# [Aim of the exercise]
This exercise asks for the entries to be repeated exactly, without their images.

Saved entries

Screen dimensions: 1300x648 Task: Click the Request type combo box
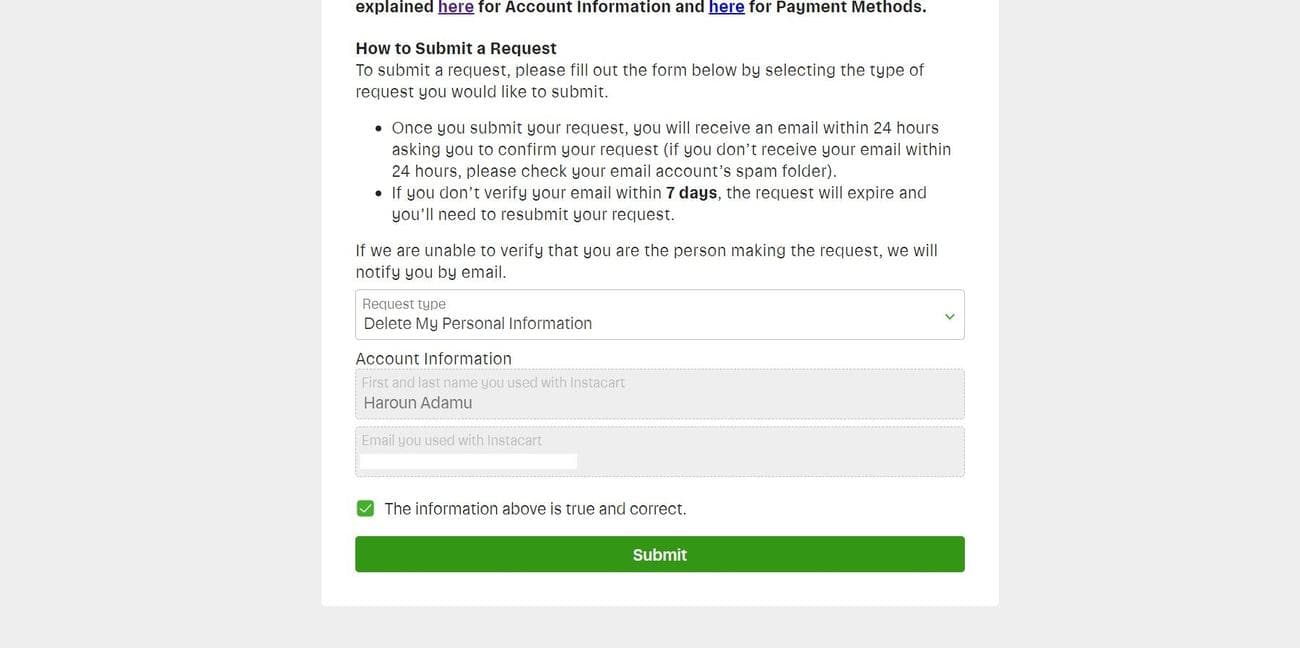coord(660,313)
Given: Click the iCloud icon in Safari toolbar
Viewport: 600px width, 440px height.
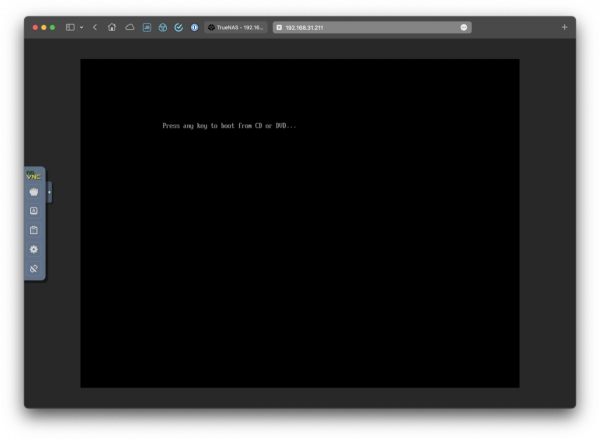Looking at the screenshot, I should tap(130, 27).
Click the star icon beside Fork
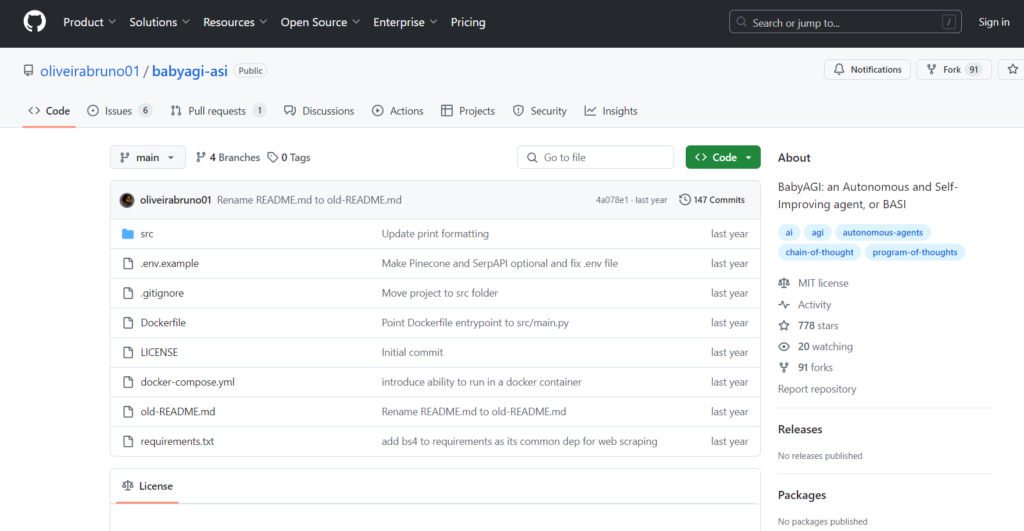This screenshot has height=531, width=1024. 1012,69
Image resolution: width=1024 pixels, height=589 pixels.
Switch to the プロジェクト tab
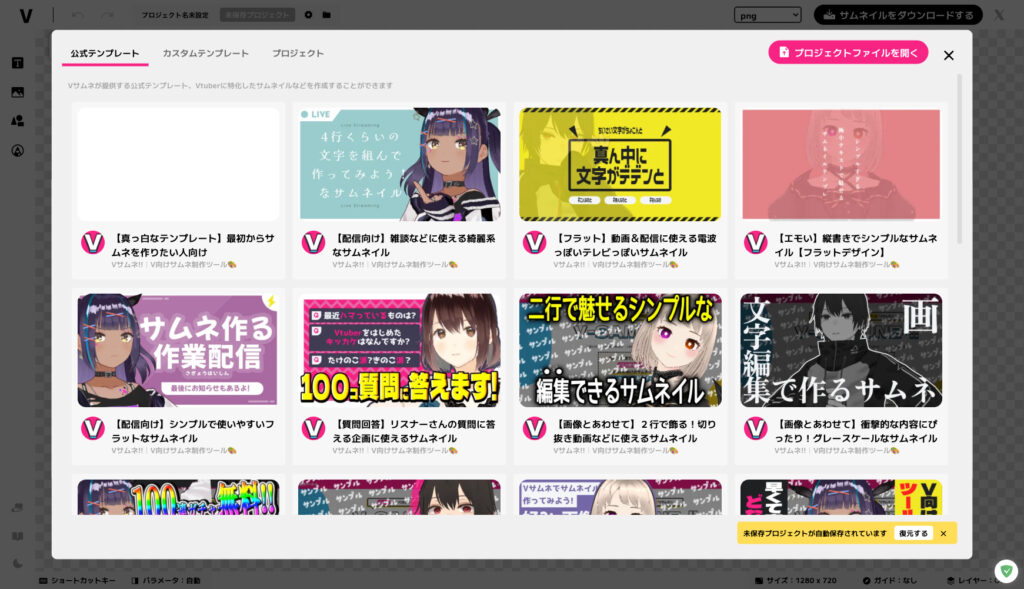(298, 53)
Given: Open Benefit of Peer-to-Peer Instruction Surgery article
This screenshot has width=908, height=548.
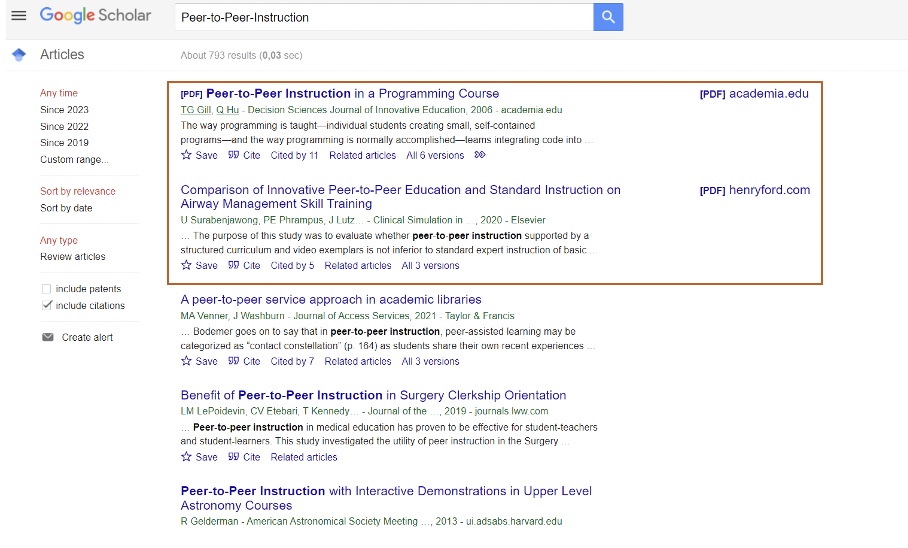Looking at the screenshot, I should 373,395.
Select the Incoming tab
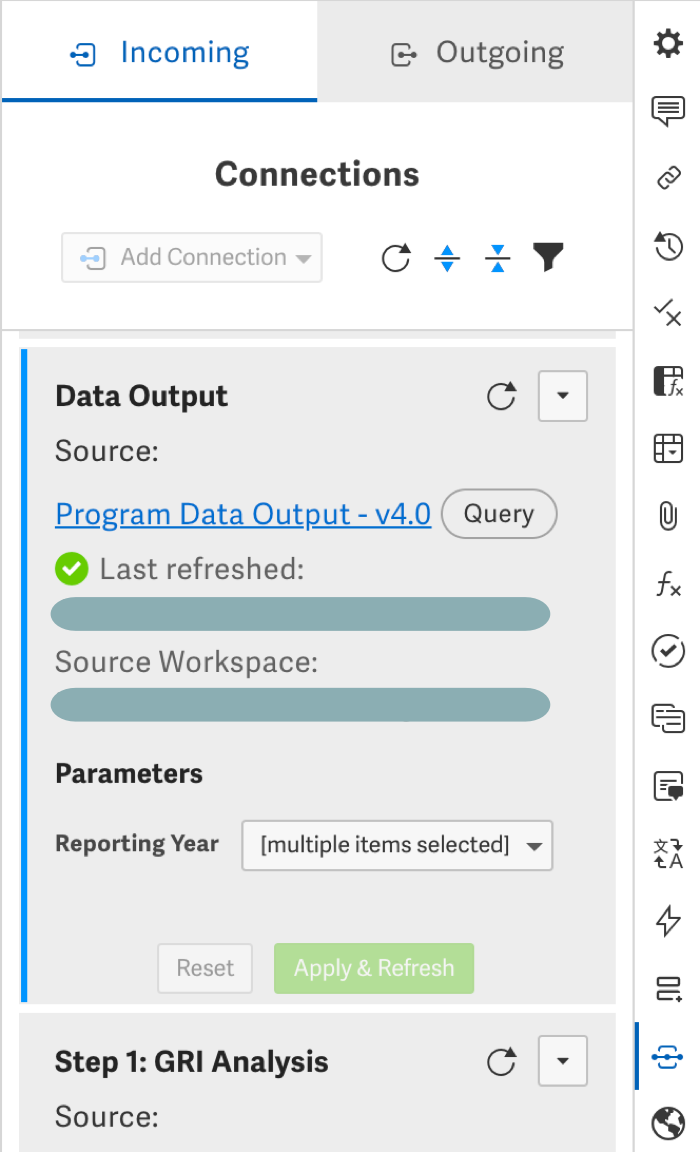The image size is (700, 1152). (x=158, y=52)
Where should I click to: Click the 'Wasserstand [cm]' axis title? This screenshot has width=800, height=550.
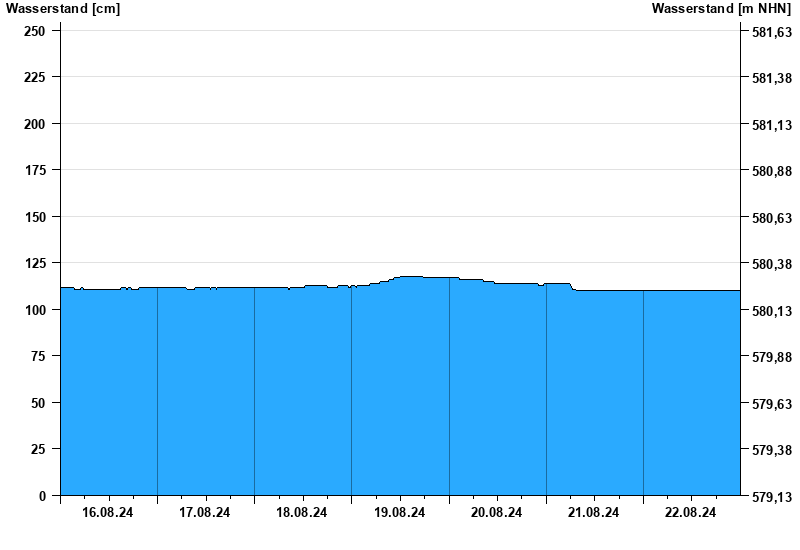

# [Answer area]
Screen dimensions: 1300x648 Task: Click the Request type combo box
coord(660,313)
Given: Click the iCloud icon in Safari toolbar
Viewport: 600px width, 440px height.
Looking at the screenshot, I should tap(130, 27).
Click the star icon beside Fork
This screenshot has height=531, width=1024. 1012,69
Image resolution: width=1024 pixels, height=589 pixels.
Switch to the プロジェクト tab
(298, 53)
Given: Open Benefit of Peer-to-Peer Instruction Surgery article
This screenshot has width=908, height=548.
Looking at the screenshot, I should 373,395.
Select the Incoming tab
The image size is (700, 1152). (x=158, y=52)
Where should I click to: Click the 'Wasserstand [cm]' axis title? This screenshot has width=800, height=550.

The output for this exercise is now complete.